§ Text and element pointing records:
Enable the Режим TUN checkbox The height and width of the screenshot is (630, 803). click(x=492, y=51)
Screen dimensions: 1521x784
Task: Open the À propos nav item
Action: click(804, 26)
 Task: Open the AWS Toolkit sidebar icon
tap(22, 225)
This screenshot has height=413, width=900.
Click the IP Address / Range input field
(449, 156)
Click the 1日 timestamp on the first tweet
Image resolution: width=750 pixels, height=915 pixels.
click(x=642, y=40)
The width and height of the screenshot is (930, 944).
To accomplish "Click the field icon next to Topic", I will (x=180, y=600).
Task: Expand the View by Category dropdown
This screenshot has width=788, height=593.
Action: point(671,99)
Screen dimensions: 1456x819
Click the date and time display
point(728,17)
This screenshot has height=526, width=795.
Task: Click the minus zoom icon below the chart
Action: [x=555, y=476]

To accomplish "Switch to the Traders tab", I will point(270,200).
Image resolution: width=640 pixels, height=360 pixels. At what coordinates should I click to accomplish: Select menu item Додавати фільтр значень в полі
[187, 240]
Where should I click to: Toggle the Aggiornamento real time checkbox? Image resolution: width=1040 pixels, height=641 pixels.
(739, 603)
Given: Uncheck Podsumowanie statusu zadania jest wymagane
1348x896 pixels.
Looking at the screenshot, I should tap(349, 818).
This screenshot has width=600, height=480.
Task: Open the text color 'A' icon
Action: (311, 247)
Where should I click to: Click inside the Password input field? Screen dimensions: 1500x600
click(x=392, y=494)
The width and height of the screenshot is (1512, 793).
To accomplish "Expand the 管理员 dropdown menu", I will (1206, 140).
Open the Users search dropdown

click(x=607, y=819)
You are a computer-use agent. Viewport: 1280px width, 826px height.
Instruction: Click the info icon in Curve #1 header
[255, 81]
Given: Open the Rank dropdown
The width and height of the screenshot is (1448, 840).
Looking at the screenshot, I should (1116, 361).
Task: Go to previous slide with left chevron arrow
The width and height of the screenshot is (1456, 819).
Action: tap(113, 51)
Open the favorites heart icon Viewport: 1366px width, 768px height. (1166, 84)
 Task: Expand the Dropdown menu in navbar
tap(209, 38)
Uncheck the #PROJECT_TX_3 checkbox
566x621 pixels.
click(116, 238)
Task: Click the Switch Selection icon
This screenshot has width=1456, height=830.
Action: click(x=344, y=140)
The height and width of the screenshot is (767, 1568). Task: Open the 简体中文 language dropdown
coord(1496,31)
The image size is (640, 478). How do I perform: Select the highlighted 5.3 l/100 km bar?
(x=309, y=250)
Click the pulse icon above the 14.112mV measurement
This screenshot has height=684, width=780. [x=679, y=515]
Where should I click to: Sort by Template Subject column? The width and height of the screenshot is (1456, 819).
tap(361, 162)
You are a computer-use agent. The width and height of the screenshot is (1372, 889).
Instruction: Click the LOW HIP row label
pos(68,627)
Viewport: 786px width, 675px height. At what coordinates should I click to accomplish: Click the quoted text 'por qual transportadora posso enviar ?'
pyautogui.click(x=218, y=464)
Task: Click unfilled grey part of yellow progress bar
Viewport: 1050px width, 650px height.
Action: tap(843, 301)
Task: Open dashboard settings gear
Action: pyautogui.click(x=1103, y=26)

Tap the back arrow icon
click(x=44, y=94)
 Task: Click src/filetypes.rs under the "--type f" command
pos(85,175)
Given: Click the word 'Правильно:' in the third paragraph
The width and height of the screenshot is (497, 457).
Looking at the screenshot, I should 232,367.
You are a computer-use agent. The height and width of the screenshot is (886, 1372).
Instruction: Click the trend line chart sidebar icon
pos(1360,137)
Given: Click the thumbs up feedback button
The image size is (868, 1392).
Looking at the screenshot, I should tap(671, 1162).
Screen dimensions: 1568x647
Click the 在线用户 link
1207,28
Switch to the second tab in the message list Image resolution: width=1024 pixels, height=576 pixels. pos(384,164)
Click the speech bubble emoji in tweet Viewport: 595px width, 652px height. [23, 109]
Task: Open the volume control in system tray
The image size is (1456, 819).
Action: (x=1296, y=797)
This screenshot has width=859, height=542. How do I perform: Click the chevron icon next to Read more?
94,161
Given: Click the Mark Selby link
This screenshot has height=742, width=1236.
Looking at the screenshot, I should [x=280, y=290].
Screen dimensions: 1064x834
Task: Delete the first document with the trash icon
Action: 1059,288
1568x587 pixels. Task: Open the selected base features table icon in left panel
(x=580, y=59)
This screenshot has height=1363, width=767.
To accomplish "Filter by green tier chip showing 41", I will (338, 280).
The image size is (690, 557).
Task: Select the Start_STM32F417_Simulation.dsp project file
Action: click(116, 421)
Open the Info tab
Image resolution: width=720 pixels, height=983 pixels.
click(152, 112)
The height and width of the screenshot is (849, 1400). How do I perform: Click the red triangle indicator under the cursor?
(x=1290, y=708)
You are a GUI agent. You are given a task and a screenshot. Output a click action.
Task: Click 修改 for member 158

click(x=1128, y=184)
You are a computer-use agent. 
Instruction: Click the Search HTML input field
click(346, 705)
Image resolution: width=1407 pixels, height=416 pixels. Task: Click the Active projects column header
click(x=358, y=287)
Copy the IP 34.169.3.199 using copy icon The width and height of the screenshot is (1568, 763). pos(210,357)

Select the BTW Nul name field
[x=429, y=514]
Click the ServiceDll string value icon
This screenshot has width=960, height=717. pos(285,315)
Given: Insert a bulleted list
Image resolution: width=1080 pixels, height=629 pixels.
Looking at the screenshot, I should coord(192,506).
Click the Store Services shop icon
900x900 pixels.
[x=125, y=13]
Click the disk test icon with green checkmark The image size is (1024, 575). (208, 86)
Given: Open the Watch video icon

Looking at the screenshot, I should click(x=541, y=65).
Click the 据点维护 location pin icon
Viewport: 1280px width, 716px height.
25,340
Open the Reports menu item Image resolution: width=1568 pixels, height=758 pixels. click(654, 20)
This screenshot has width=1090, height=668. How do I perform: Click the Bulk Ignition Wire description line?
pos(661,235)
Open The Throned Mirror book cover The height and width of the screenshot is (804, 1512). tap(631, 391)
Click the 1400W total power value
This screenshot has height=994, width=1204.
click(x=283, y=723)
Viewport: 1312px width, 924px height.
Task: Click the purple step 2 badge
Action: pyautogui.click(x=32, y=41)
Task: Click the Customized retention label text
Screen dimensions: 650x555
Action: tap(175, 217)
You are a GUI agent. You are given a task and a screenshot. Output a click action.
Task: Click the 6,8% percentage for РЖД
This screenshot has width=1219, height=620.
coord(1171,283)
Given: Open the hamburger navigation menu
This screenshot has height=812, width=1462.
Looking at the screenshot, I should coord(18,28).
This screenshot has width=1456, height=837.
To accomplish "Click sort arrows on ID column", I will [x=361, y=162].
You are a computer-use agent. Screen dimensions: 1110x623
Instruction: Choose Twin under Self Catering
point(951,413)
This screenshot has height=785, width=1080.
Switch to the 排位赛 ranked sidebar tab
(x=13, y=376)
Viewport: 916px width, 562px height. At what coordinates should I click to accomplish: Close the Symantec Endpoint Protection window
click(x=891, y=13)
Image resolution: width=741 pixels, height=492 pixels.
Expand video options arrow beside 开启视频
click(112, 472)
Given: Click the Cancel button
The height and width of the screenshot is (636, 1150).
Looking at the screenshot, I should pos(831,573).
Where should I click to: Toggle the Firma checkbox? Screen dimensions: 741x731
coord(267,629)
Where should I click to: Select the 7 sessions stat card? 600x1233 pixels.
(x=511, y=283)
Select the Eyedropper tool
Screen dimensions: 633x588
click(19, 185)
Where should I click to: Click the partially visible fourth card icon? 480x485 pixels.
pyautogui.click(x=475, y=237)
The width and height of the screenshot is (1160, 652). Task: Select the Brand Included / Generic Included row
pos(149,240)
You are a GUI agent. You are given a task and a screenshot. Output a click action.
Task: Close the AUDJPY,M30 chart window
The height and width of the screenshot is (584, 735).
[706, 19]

§ REQUIREMENT:
Convert the listing into a numbered list, beginning at its first line and stopping after the line that contains "tap(22, 225)". Omit any blank lines.

§ OUTPUT OF THE EXERCISE:
1. Enable the Режим TUN checkbox The height and width of the screenshot is (630, 803). click(x=492, y=51)
2. Screen dimensions: 1521x784
3. Task: Open the À propos nav item
4. Action: click(804, 26)
5.  Task: Open the AWS Toolkit sidebar icon
6. tap(22, 225)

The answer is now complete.